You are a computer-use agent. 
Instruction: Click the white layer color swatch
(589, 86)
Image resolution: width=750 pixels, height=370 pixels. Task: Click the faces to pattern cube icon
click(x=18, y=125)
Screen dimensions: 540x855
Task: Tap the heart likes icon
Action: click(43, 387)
________________________________________
● **Aim of the exercise**: Reply by returning the full set of records above exactly.

● **Answer for the task**:
You are a computer-use agent. 
Instruction: Click the white layer color swatch
(589, 86)
Image resolution: width=750 pixels, height=370 pixels. Task: Click the faces to pattern cube icon
click(x=18, y=125)
Screen dimensions: 540x855
Task: Tap the heart likes icon
Action: click(43, 387)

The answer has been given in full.